# Frage zu Fittingen und Hardtubes



## RCFlug (7. Juni 2018)

Hallo, ich möchte bei meiner WK Alphacool HardTubes 16/11mm Borosilikatglas  verwenden.
Dazu wollte ich Fittinge von Phanteks Glacier Serie verwenden.
Weiß jemand ob diese zu den HardTubes zu 100% kompatibel ist?


----------



## Joselman (7. Juni 2018)

Entweder sind es Anschlüsse für Hardtubes oder für Softtubes. Diese hier z.B. wären für Hardtubes PHANTEKS Glacier Hard-Tube Fitting 16mm G1/4 - schwarz


----------



## RCFlug (7. Juni 2018)

Scheinbar wird meine Fragestellung nicht verstanden.
Ist schon traurig sowas.


----------



## _Berge_ (7. Juni 2018)

Dann war deine Fragestellung evtl nicht eindeutig genug?

Er hat deine Frage nach Glacier fittingen für hardtubes beantwortet, wenn du genauer in die Materie willst Frage nach.

Ansonsten erläutere uns wo du bedenken hast bei deinen hardtubes und den Glacier fittingen für hardtubes? Sehe bei den Rohren keine Besonderheiten weswegen das nicht gehen sollte


Edit: es ist echt traurig dass sofort gemeckert wird wenn die ERSTE Antwort nicht zu 100% der Vorstellung entspricht, jeder greift Mal daneben, auch du


----------



## Venom89 (9. Juni 2018)

RCFlug schrieb:


> Hallo, ich möchte bei meiner WK Alphacool HardTubes 16/11mm Borosilikatglas  verwenden.
> Dazu wollte ich Fittinge von Phanteks Glacier Serie verwenden.
> Weiß jemand ob diese zu den HardTubes zu 100% kompatibel ist?

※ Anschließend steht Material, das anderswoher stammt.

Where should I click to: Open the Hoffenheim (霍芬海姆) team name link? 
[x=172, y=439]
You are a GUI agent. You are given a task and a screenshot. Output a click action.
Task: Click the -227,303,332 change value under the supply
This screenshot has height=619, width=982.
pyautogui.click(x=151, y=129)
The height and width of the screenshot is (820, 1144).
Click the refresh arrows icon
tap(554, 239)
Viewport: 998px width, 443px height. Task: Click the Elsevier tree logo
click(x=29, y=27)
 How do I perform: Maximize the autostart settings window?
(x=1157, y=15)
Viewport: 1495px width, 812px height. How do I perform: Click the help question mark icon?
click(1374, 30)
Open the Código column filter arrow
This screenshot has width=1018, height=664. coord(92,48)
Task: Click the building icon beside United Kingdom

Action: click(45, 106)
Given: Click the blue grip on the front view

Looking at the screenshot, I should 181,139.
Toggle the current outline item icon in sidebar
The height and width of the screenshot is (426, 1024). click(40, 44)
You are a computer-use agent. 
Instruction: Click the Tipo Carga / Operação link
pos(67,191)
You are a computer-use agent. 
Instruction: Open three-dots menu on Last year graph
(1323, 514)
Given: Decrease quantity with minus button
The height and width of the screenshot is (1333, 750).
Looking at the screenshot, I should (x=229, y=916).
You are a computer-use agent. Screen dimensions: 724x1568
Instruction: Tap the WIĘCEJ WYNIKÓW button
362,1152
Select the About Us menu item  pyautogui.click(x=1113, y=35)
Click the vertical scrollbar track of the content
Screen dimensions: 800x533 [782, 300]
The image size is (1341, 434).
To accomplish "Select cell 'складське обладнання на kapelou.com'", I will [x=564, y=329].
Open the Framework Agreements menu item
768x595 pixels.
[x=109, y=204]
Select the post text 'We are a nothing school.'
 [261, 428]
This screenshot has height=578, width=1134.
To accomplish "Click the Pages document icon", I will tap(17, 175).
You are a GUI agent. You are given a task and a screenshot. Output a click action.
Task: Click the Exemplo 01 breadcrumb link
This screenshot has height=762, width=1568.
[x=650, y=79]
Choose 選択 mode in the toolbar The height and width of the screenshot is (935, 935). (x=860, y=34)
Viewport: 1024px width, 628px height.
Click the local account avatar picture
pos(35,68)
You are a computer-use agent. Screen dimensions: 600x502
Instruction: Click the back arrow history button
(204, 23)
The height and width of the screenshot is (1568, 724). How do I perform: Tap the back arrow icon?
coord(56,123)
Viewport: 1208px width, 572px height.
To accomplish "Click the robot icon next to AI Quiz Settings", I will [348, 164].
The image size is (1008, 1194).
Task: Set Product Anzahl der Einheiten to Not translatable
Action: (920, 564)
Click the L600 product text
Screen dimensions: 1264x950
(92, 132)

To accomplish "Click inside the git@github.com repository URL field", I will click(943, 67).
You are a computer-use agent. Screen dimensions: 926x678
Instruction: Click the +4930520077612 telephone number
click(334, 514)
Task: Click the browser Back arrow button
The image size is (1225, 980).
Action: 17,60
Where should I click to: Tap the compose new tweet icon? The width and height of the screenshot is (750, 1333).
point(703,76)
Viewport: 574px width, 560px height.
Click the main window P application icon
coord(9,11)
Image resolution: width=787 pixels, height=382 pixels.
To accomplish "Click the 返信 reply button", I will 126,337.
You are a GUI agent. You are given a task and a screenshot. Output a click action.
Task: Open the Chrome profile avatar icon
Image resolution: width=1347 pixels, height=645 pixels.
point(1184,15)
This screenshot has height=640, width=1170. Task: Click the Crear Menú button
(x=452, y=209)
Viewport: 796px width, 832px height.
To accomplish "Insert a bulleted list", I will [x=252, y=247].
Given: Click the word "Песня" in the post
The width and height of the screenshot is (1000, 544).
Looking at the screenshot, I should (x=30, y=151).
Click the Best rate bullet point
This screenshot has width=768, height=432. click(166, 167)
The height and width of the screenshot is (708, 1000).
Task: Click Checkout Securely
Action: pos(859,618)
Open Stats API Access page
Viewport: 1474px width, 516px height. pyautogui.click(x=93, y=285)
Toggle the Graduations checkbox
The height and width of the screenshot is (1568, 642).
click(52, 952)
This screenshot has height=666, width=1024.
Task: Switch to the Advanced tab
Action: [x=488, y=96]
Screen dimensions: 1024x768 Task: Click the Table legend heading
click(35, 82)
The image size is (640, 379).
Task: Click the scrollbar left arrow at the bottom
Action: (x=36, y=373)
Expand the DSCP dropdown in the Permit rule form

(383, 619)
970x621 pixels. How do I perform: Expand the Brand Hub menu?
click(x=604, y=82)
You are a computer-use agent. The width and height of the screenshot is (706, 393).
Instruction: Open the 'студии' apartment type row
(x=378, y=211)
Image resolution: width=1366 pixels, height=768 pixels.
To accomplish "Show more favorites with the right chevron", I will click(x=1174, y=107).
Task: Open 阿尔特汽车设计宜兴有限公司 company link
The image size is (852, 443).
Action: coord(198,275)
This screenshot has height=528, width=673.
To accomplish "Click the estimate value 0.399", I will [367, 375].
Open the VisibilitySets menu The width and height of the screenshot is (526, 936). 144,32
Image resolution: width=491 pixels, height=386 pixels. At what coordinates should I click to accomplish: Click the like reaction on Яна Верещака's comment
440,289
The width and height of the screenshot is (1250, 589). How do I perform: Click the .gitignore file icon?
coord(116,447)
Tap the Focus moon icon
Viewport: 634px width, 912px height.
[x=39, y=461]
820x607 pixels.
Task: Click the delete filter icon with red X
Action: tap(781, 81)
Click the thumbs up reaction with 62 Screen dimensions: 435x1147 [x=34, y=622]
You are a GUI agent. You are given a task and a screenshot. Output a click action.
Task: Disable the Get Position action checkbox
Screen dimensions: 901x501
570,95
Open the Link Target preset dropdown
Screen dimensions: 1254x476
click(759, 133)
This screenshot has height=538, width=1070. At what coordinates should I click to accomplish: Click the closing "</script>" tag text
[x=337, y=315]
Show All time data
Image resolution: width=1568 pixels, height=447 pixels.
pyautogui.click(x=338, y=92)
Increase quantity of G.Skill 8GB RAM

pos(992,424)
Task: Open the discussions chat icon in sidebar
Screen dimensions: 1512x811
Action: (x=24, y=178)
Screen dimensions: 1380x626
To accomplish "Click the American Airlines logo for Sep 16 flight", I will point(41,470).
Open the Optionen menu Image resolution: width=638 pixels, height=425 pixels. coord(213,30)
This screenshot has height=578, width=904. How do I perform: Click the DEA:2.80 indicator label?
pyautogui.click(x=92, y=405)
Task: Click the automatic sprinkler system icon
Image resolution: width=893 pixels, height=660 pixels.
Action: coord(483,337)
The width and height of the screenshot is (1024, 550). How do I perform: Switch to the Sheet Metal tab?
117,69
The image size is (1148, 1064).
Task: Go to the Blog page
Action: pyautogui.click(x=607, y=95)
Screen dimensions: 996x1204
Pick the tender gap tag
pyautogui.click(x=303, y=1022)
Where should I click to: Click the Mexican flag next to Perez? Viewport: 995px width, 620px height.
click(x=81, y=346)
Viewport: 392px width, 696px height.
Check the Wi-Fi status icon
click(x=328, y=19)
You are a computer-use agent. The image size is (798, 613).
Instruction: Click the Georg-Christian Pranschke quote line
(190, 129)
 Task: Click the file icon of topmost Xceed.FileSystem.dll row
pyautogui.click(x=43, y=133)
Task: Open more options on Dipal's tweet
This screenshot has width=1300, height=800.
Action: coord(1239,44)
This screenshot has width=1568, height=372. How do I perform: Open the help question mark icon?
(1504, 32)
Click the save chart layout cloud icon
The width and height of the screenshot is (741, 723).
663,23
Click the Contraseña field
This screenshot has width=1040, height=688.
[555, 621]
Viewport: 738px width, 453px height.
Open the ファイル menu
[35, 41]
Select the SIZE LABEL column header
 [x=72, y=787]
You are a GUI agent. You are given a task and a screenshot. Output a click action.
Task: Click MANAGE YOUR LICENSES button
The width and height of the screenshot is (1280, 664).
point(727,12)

Die Rohre haben 16mm Aussendurchmesser.
Also sollten die 16mm Hardtube fittinge logischerweise passen. Abweichungen durch Produktionsfehler können zB immer vor kommen. Gerade bei Glas.



RCFlug schrieb:


> Scheinbar wird meine Fragestellung nicht verstanden.
> Ist schon traurig sowas.



Traurig ist nur, dass du scheinbar nicht in der Lage bist, solche Informationen selber herauszufinden.


----------